El fútbol en los Juegos Olímpicos podría experimentar transformaciones significativas en los próximos años, impulsadas por nuevas negociaciones entre el Comité Olímpico Internacional y la FIFA. El vicepresidente del COI, Juan Antonio Samaranch, ha manifestado el deseo de que el torneo masculino se acerque más al nivel y formato de una Copa del Mundo, lo que implicaría cambios profundos en la estructura actual. Esta propuesta busca elevar el atractivo competitivo del fútbol olímpico, que históricamente ha estado limitado a jugadores menores de 23 años, con la excepción de tres futbolistas mayores por selección.
Sin embargo, este posible giro no está exento de tensiones. Desde la perspectiva de la FIFA, existen otras prioridades, como el fortalecimiento del fútbol femenino y el desarrollo de nuevas modalidades como el fútbol 7. Además, figuras influyentes del fútbol profesional, como Javier Tebas, han expresado su preocupación por el impacto que tendría una ampliación del torneo masculino en el ya saturado calendario internacional. Según Tebas, un aumento en la carga competitiva podría afectar negativamente tanto a los clubes como al bienestar de los jugadores.
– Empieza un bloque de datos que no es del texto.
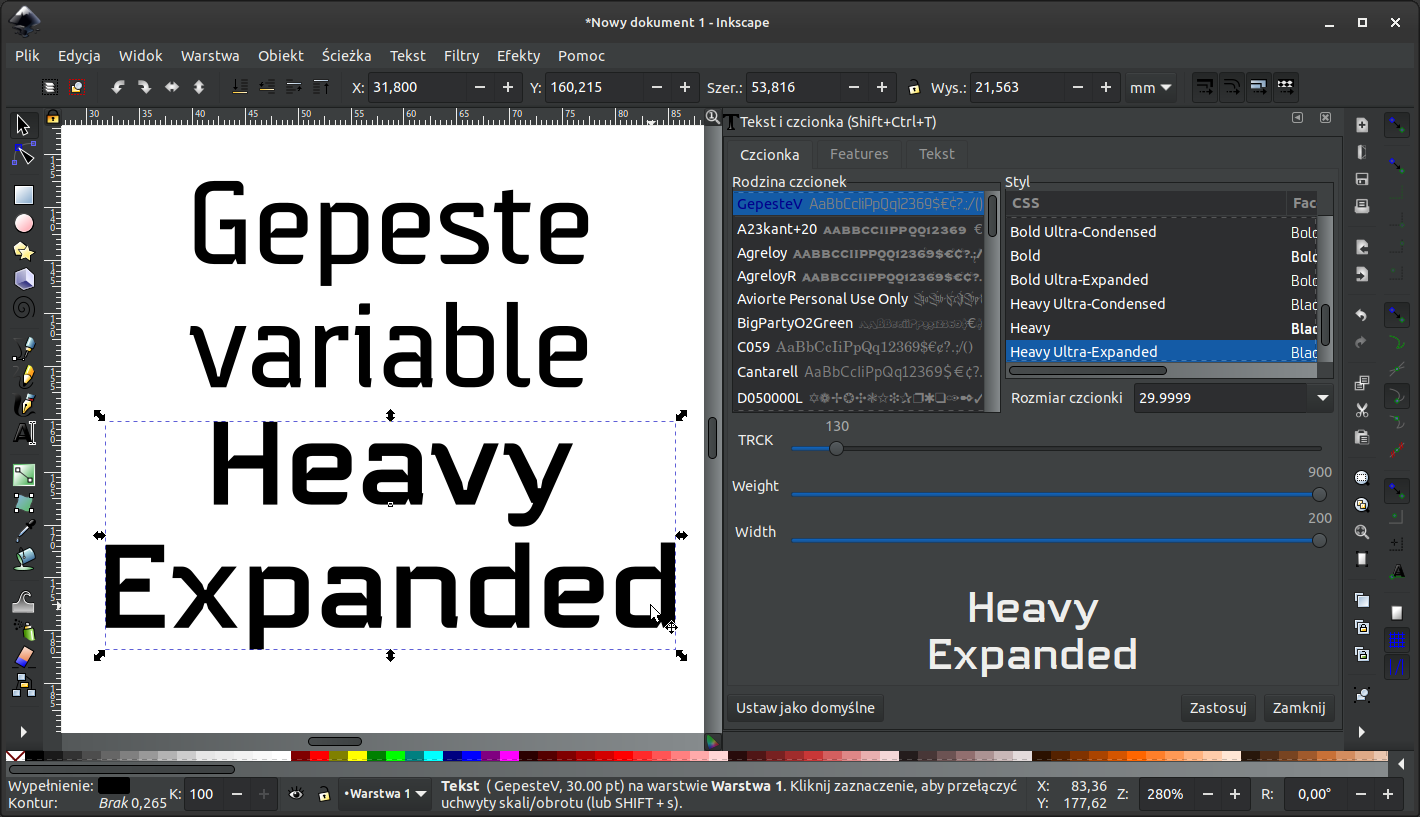Click the Zastosuj button
The height and width of the screenshot is (817, 1420).
1217,708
¿Qué viene para los Juegos Olímpicos?
A estos desafíos se suma la evolución prevista del propio programa olímpico. En los Juegos de Los Ángeles 2028, el torneo masculino reducirá su número de selecciones participantes de dieciséis a doce, mientras que el femenino crecerá en sentido contrario. Este cambio refleja una tendencia hacia el equilibrio de género en el deporte olímpico, aunque también podría interpretarse como una señal de que el COI busca redefinir el papel del fútbol masculino dentro de los Juegos, posiblemente apostando por un formato más selectivo pero de mayor calidad.
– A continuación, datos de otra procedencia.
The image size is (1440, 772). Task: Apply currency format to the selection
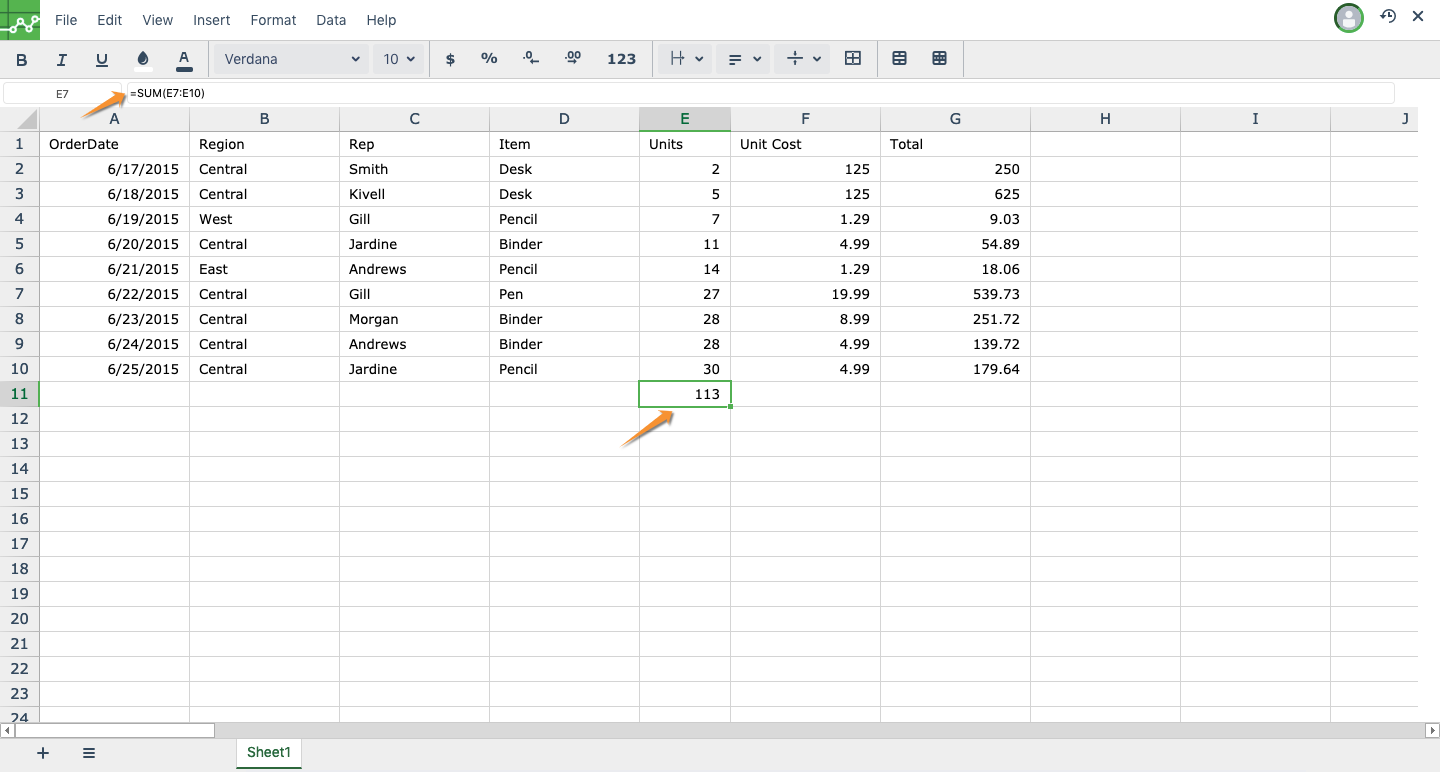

Por último, el contexto global también influirá en el futuro del fútbol olímpico. Factores como el cambio climático podrían alterar incluso el calendario tradicional de los Juegos, abriendo la puerta a ediciones que se celebren en otoño en lugar de verano. Este tipo de ajustes obligaría a replantear por completo la planificación del fútbol internacional, desde ligas nacionales hasta torneos de selecciones. En este escenario, el diálogo entre organismos como el COI y la FIFA será clave para encontrar un equilibrio entre innovación, sostenibilidad y respeto por la estructura actual del deporte.